Meghna-Where are u Cheeku. Come back. Today we also have hope for u and Karan, that u both will come again for each other.
Someone hugs her from back. It was Kunal.
Kunal-And this hope will never be broken.
There was a photo kept on the table of Nairan.Meghnal sees it and smiles with having tears of happiness.
THE END….
Oh no!! So much emotional, i also don’t like so much emotional stories but a thought came in my mind about it and i write this. So how it was? Let’s know ur opinion. Please comment. Thank u for reading….!!!
17 Comments
I read part 1 as well, but commenting as a whole.. it was fantastic.. beautifully expressed.. the way u expressed each and every emotions, literally was giving me goose bumps.. it was beautiful.. write more like this..
Thank u Titli. So nice of u…
OH. MY. LORD. ???? Now this was something perfect.
Karan’s diary was well redacted, and the pain. So he also got hurt at the bomb blast. ? Both kept their promise to remain together, forever, even in the farthest place none could reach until death. In these years she kept wearing their ring of love, and applies sindoor in his name. ?❤️ Hell such love stories! I am really glad you had such an idea.
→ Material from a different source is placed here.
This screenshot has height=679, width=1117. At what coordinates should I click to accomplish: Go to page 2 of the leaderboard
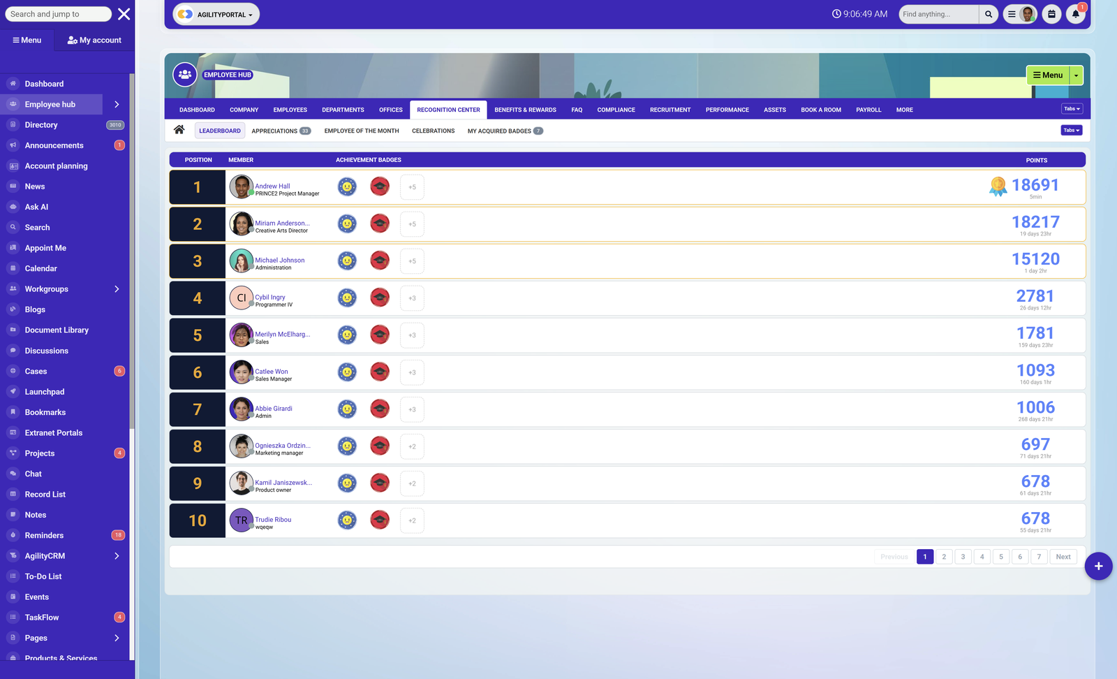(x=944, y=557)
It was so well written also. Impressed! Gonna read it again for sure, it has truly caught my full attention.???
Hopefully you bring more of such
beautiful stuff. I am seriously more than eager to read more of your stories.
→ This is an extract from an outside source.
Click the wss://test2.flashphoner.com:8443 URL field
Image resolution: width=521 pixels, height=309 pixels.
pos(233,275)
And I thought you wouldn’t be posting the second part for now but… you did and it made me even happier. ????
Keep up the fantastic work. ?
Thank u Shruthy di… U liked it thank u sooo….much..Too much emotions of love were there but i tried my best. And thank u liked it. I post the second part directly after it as i had written the whole story earlier. Once again Thank u so…much
This was definitely a very emotional story but it was simply fabulous! Caused a lot of heartache to me too! Thank you so much for the second part too? Such a lovely story yaar! You are an awesome writer! Just loved your story! Definitely, we don’t know what life brings for us! We can never guess what life can throw at us! Most of the time, the worst thing we do is assuming things.. if he hadn’t assumed am sure he could have pulled her out to speak to her! Feels so painful to hear such story?? but this was indeed a wonderful work! ?❤️️ Thank you so much for such a lovely story!☺️ Love you so much yaar! You are simply awesome!❤️
Thank u Reshma..U commented a long one. After reading it i feel so specail. I think My FF is not much nice but this story is good(after reading the comments). Thank u Reshma. U always comment and support me. Thank u so much….
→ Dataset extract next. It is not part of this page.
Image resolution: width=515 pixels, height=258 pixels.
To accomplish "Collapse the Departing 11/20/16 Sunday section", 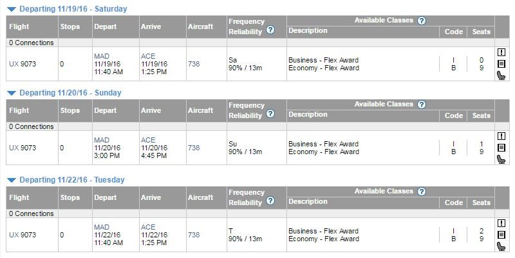I will coord(12,94).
Just a single word to say it was awsm ❤ I love it ? ? ❤
Thank u so much Arushi di….
This is amazing I like your flow!!!
A different try indeed , great going .
I really loved it??
Thank u Maaya. So sweet of u. U loved it, Thank u so much…
*Maaya di.
However much I try to keep myself away from your writings, the aura of them can always attract me back to them. A supremely beautiful work of art which has glorified all mortal emotions of the world. The magic of the words and the stunning usage of the apt phrases, metaphors and similes is truly incredible. Each sentence was enriched with a huge variety of emotions unfettered. The undying love of the ethereal souls and proclamations of love by them was so very exemplary. A ring and sindoor could never have found their true meaning in life if it wasnt for your story. A tale about two eternally conjoined-souls whose love will prevail for the ages to come..
awww it was so nice….I never felt that u liked it so much. Ur words are very enriched for me. Thank u soo..much. Thanks a ton di..
Yaar really nice…. I really loved it…. Superb dear…. so emotional…. I felt like crying ???… Wonderfully potrayed story… Keep writing….
Thank u Seyal di…. So nice of u… Thank u soo…much
It was a very sad emotional and a lovely os.Sorry I haven’t commented on your part 1 as busy.But I have read it.Keep writing.Sorry for short comment.But I loved your is.Keep writing.Loads of love.